— INSTRUCTIONS TO FOLLOW —
Go through the material underneath and show every line where the string "водно" occurs.

— EXTRACTED INFORMATION —
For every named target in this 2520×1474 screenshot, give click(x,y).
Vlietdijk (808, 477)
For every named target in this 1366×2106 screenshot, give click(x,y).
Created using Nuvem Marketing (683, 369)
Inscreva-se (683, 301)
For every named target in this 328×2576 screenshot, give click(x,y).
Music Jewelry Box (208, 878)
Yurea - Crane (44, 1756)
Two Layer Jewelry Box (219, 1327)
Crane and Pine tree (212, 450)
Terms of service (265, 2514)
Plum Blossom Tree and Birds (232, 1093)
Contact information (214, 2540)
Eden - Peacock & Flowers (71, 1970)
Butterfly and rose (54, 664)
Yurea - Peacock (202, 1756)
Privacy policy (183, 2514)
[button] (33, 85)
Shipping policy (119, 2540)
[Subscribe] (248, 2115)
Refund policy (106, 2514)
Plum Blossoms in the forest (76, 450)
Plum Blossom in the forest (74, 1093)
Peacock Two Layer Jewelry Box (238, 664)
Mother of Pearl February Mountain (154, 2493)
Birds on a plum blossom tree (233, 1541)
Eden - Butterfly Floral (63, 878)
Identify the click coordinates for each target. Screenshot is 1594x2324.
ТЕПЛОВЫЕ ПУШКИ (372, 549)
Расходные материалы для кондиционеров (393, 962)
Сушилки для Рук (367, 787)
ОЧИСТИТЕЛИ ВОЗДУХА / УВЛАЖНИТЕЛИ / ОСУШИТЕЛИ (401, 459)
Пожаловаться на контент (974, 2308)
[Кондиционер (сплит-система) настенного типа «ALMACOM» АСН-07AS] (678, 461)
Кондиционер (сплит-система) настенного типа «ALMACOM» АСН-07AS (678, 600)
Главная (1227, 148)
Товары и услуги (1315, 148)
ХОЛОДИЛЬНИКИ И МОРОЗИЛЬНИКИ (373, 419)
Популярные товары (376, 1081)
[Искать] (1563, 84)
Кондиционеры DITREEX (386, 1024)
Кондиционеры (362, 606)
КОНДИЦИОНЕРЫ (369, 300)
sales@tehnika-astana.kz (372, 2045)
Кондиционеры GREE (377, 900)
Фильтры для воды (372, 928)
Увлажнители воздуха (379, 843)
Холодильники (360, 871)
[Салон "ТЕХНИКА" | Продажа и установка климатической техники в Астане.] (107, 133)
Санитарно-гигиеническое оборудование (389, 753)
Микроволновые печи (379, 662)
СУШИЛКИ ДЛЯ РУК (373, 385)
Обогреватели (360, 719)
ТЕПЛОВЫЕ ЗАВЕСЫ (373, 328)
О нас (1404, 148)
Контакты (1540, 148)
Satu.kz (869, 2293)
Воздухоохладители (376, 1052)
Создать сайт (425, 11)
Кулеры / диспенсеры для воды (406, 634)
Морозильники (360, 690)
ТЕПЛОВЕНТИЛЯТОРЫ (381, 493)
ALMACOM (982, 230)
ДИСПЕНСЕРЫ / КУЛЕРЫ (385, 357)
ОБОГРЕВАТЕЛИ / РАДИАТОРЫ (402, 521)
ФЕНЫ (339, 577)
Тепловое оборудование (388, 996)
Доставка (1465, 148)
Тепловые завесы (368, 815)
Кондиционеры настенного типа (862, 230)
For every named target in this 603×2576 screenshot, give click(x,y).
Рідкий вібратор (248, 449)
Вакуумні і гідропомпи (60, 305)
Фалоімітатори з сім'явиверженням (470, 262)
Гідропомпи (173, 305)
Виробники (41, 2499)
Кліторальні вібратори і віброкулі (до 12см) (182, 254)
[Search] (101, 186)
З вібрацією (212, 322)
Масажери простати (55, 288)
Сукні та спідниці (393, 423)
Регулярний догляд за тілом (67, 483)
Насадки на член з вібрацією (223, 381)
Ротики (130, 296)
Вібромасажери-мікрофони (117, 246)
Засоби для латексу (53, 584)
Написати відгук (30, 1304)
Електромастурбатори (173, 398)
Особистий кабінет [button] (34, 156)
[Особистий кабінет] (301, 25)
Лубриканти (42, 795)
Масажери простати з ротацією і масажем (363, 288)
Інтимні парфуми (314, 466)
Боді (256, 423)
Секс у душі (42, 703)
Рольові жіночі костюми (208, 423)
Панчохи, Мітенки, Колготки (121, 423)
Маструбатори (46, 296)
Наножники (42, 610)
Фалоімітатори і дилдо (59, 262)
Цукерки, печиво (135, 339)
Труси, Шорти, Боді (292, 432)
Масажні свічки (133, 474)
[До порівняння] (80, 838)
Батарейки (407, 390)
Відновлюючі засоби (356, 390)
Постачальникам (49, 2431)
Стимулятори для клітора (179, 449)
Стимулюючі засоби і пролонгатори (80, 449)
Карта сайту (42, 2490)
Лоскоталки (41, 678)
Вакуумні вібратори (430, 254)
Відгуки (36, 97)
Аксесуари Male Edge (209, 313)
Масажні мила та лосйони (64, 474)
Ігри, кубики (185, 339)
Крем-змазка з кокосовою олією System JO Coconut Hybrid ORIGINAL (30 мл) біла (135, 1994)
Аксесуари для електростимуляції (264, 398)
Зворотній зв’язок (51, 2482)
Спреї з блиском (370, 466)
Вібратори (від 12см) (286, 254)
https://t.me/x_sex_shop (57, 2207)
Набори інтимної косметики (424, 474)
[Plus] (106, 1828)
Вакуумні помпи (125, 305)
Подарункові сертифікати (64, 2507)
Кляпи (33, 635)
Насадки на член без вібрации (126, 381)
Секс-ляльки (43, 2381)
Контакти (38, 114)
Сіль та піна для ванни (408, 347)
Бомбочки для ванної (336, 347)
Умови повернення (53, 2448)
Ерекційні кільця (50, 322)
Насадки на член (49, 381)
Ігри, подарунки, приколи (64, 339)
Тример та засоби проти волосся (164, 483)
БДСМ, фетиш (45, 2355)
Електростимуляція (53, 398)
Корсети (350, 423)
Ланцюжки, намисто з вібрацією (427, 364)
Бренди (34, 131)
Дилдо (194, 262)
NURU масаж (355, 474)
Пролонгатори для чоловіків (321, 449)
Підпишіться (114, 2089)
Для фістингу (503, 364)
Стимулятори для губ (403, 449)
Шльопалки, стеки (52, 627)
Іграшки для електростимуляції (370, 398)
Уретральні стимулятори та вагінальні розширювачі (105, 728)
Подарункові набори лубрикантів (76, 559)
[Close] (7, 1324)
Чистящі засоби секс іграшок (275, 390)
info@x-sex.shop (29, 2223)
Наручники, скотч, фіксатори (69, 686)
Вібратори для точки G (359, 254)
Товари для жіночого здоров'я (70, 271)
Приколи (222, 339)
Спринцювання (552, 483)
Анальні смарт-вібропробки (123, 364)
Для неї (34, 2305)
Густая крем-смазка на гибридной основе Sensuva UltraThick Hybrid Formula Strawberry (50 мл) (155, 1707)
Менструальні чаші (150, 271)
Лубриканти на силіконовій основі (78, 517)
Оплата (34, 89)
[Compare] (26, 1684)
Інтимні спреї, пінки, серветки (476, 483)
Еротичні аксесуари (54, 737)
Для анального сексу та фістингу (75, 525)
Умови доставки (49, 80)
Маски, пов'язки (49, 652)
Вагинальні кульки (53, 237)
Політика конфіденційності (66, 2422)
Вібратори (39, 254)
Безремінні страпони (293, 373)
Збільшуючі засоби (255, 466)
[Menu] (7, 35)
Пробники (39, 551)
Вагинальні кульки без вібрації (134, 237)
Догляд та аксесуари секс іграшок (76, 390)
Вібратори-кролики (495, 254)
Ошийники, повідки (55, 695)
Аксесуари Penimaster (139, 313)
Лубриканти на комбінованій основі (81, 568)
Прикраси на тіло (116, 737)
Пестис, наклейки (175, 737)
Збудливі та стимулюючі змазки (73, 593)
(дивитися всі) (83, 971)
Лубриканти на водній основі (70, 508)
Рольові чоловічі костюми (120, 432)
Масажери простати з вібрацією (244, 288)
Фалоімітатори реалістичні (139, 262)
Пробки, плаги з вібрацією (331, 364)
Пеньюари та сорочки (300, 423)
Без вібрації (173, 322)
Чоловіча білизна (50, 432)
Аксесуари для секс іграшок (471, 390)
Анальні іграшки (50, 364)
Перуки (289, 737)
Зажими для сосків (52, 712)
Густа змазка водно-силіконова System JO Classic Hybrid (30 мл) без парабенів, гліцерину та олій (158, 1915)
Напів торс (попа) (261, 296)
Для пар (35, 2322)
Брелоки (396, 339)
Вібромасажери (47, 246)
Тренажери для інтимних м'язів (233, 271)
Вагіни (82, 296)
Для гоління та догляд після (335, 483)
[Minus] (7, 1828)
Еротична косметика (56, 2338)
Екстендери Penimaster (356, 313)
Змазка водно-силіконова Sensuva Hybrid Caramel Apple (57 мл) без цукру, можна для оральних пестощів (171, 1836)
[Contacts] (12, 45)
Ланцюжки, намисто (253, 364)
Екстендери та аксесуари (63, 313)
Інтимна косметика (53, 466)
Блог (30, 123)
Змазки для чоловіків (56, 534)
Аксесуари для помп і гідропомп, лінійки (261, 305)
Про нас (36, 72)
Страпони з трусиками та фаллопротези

— OUTPUT BELOW —
Густа змазка водно-силіконова System JO Classic Hybrid (30 мл) без парабенів, гліцерину та олій (158, 1915)
Змазка водно-силіконова Sensuva Hybrid Caramel Apple (57 мл) без цукру, можна для оральних пестощів (171, 1836)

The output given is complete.